Il Centro di Eccellenza Jean Monnet è un’iniziativa finanziata da EACEA (Education, Audiovisual and Culture Executive Agency), l’agenzia esecutiva dell’Unione Europea per l’istruzione, gli audiovisivi e la cultura istituita nel 2006 per gestire i programmi dell’UE in questi settori. Il Centro è attivato presso il Dipartimento CPS del nostro Ateneo e ha come tema l’intelligenza artificiale per l’integrazione europea (AI4EI).

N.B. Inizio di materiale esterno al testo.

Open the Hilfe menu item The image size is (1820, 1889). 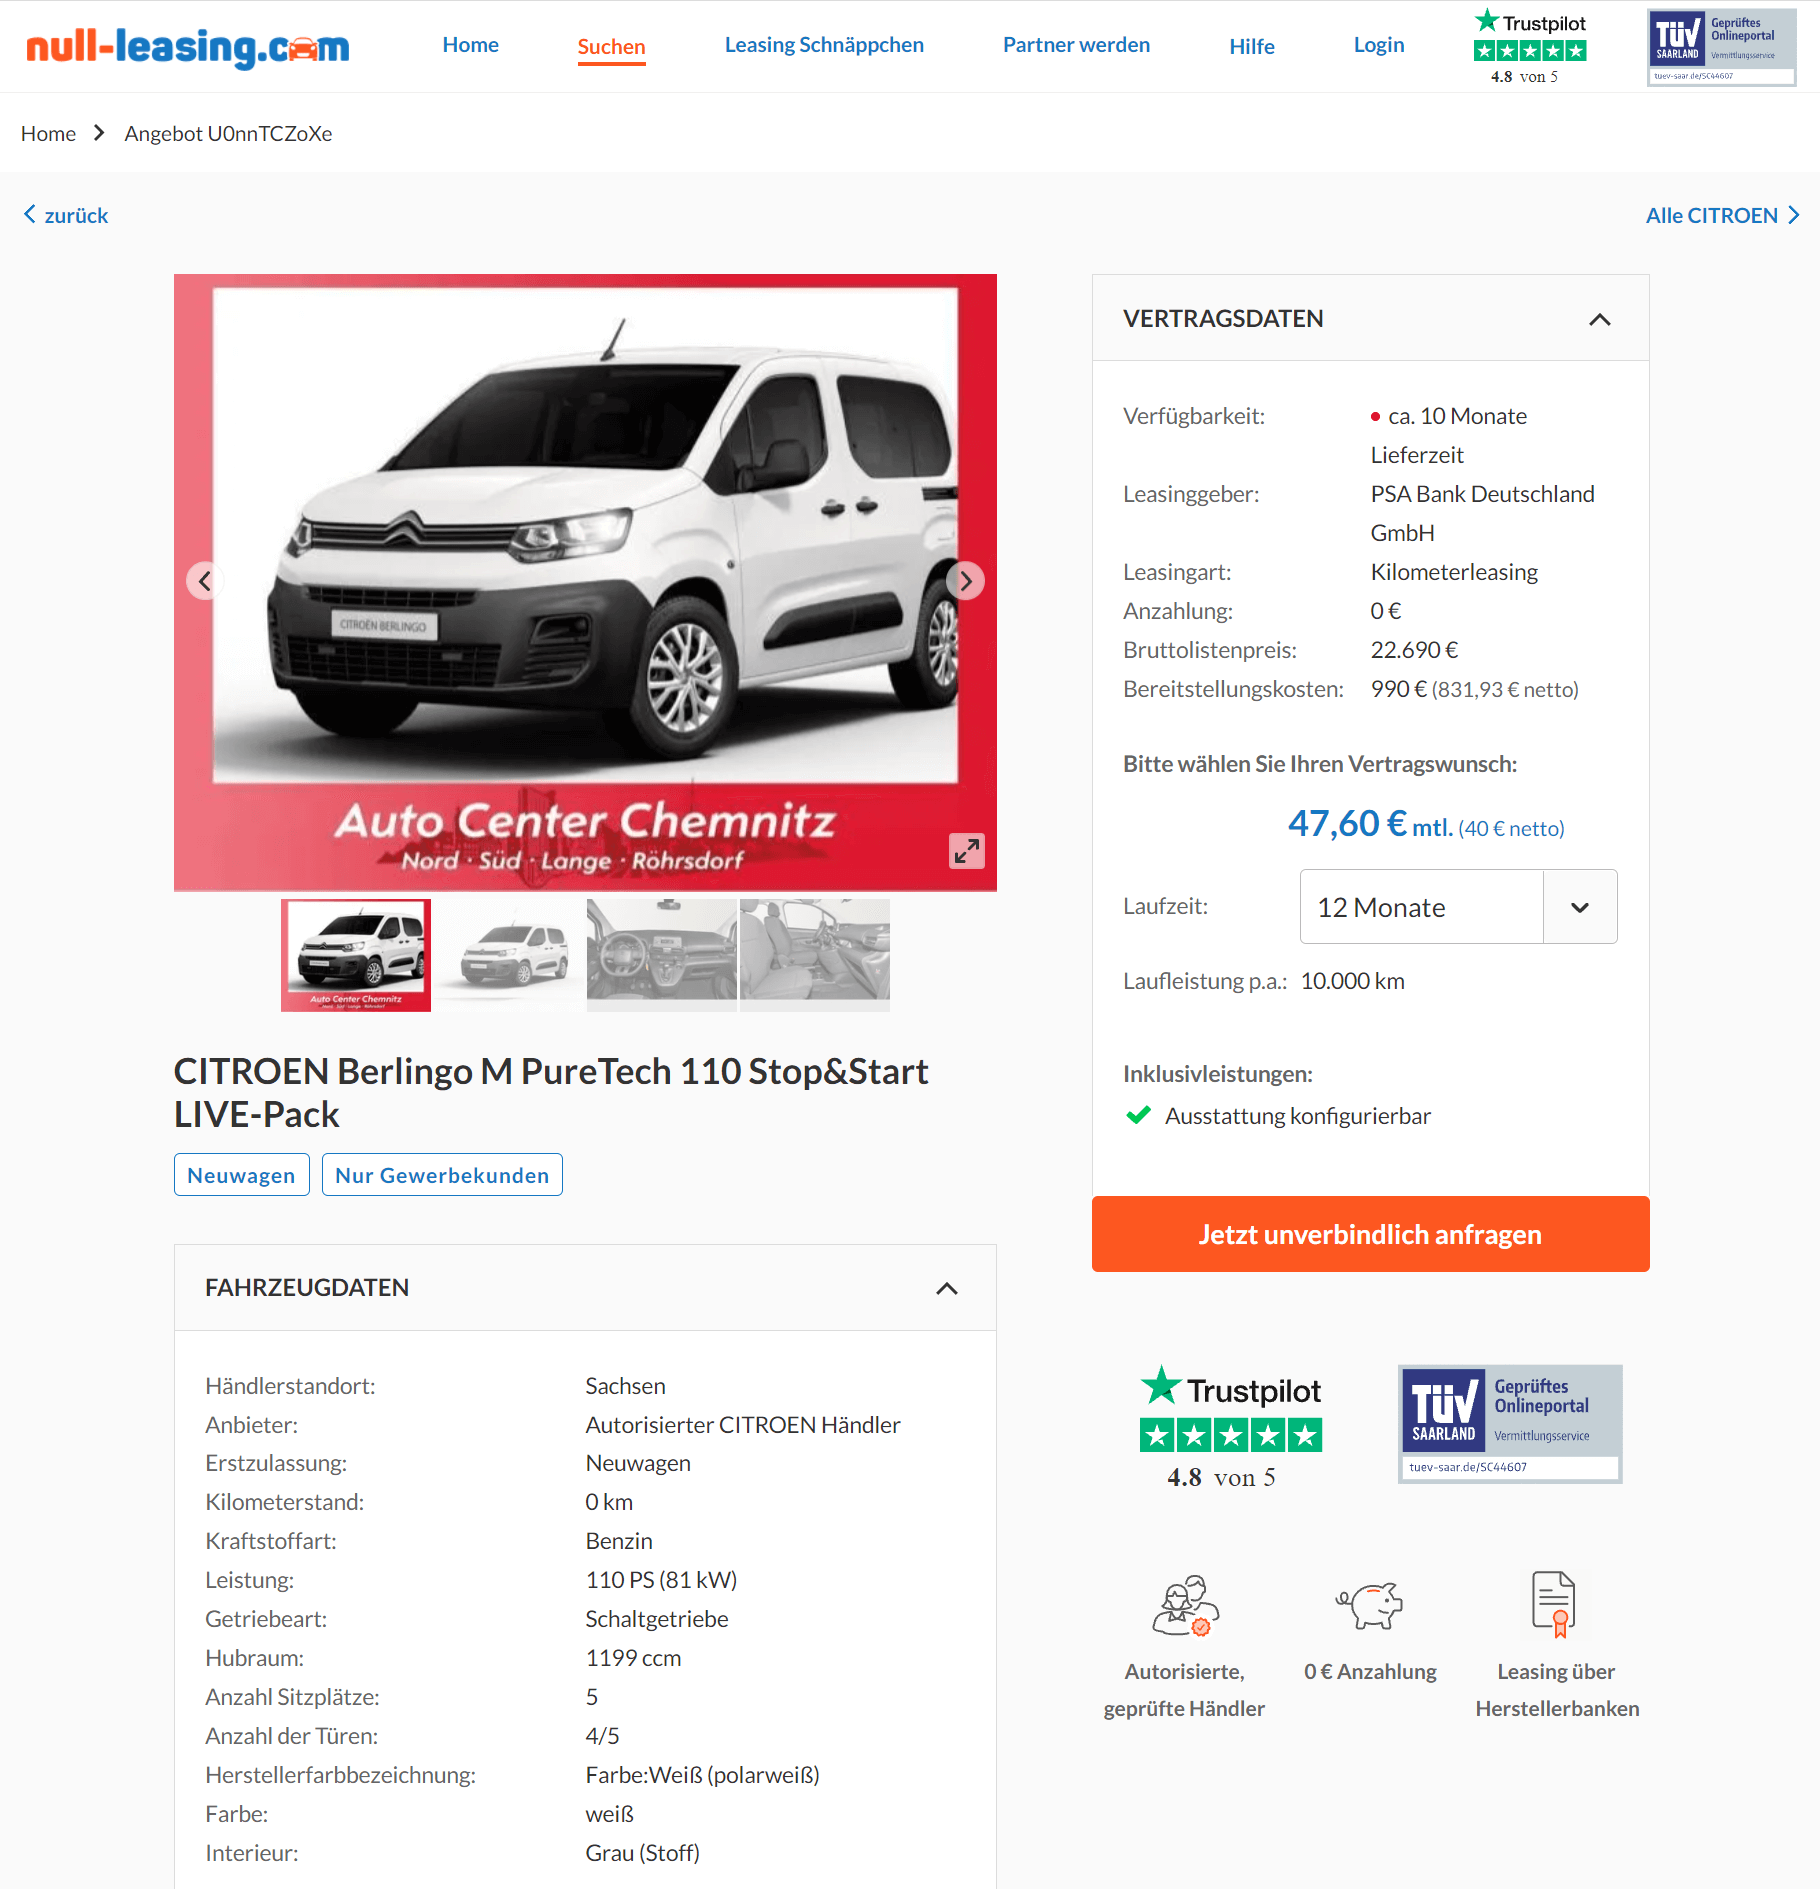tap(1251, 46)
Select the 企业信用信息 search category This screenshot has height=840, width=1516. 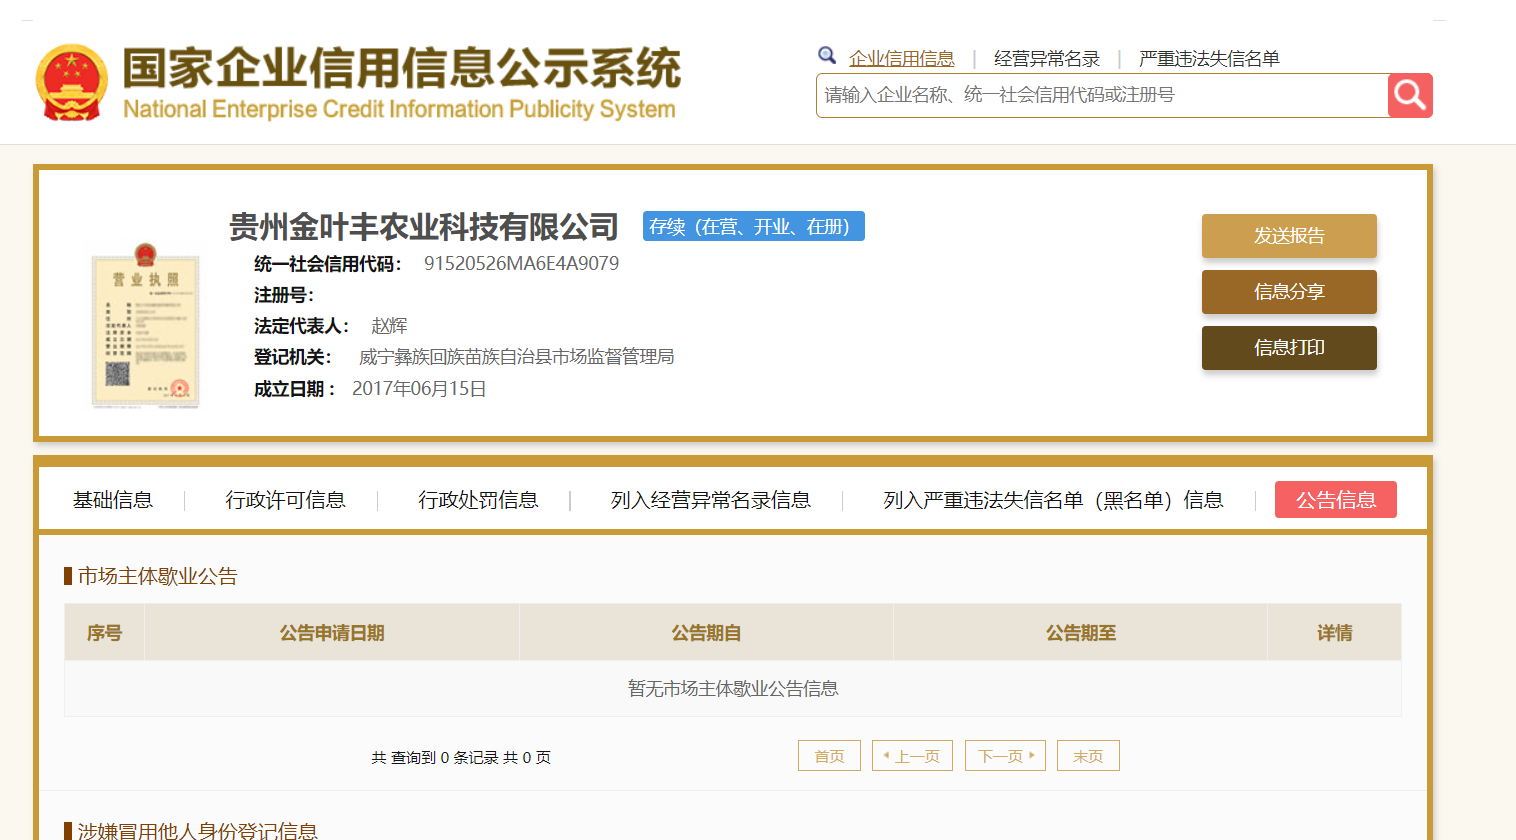click(901, 59)
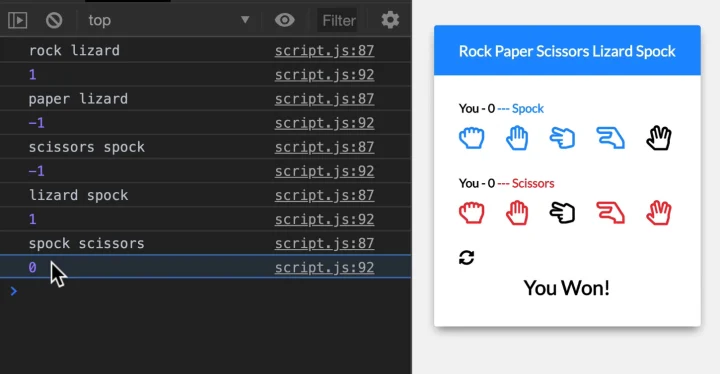Image resolution: width=720 pixels, height=374 pixels.
Task: Pick the red lizard hand icon
Action: tap(611, 213)
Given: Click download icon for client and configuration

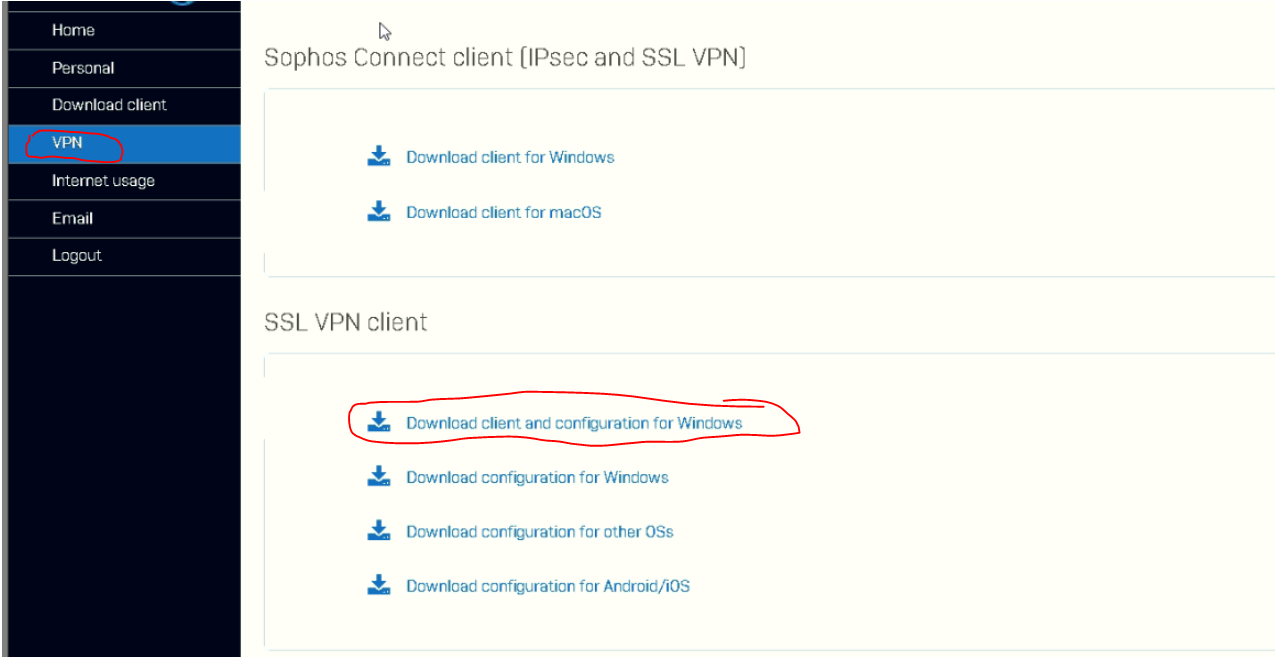Looking at the screenshot, I should tap(378, 422).
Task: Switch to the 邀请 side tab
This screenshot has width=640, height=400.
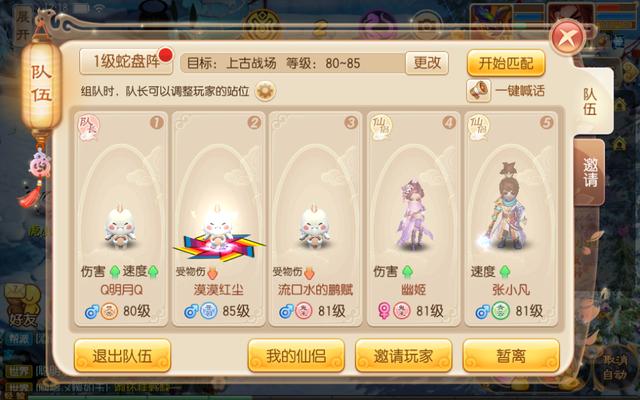Action: pyautogui.click(x=590, y=173)
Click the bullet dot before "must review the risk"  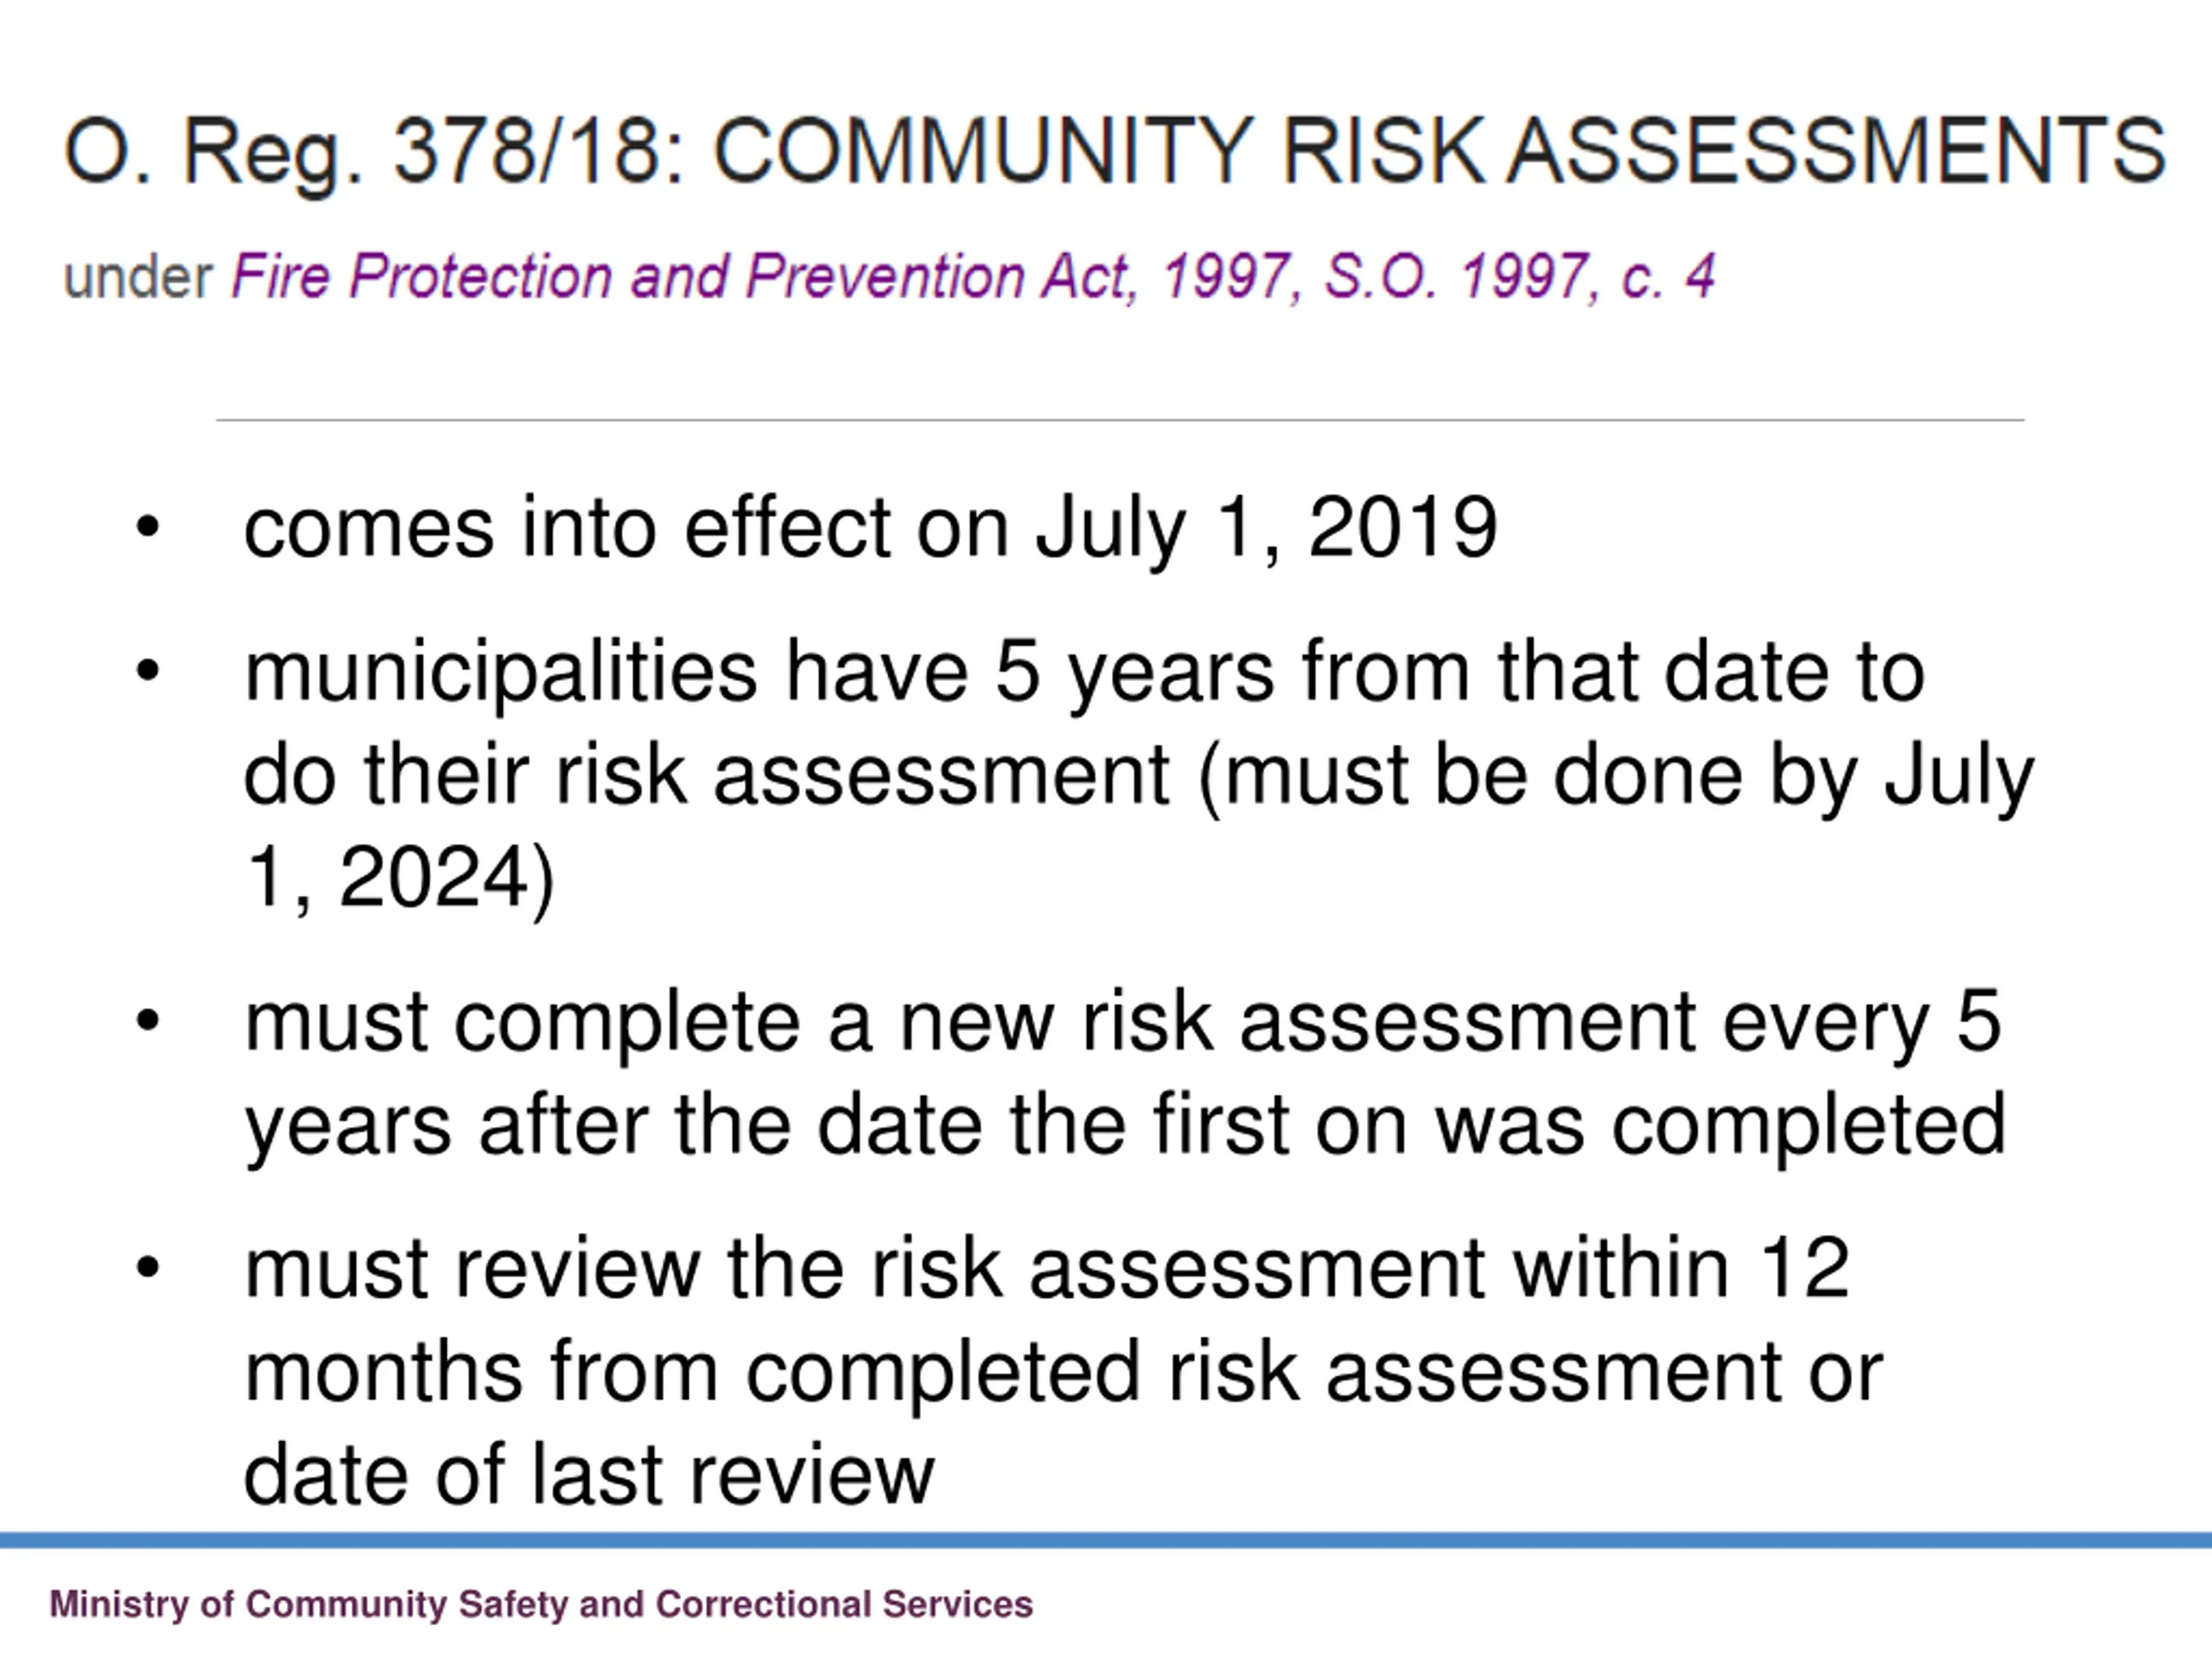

Aduna un gruppo multidisciplinare di esperti di studi europei intenzionati a estendere le ricerche già avviate con la cattedra Jean Monnet (NoFear4 Europe) e a condurre una ricerca multidisciplinare che coinvolga le scienze storiche, giuridiche, sociali, politiche, linguistiche, della comunicazione circa l’impatto socio-politico dell’IA sul processo di integrazione europea.
L’attività di ricerca, che svolgiamo in collaborazione con l’Università del Piemonte Orientale, sarà affiancata da iniziative di training rivolte a studenti universitari e delle scuole superiori e di disseminazione nei settori della società civile, dei media, professionali per fugare le paure suscitate dall'uso dell’IA (tecnofobia) e individuare come l’UE possa usare le nuove tecnologie per rafforzare l’integrazione europea.
L’attività del Centro culminerà con la costituzione di un osservatorio sull’IA e l’integrazione europea volto a fornire a studenti, giovani professionisti, decisori politici e opinione pubblica gli strumenti per comprendere il rapporto IA-integrazione europea, migliorare le loro competenze civiche e la governance delle politiche europee, aumentare i livelli di fiducia dell’opinione pubblica verso le nuove tecnologie, creare una diffusa consapevolezza civica europea volta a cogliere le opportunità dell'IA in un modo critico che favorisca l'integrazione europea.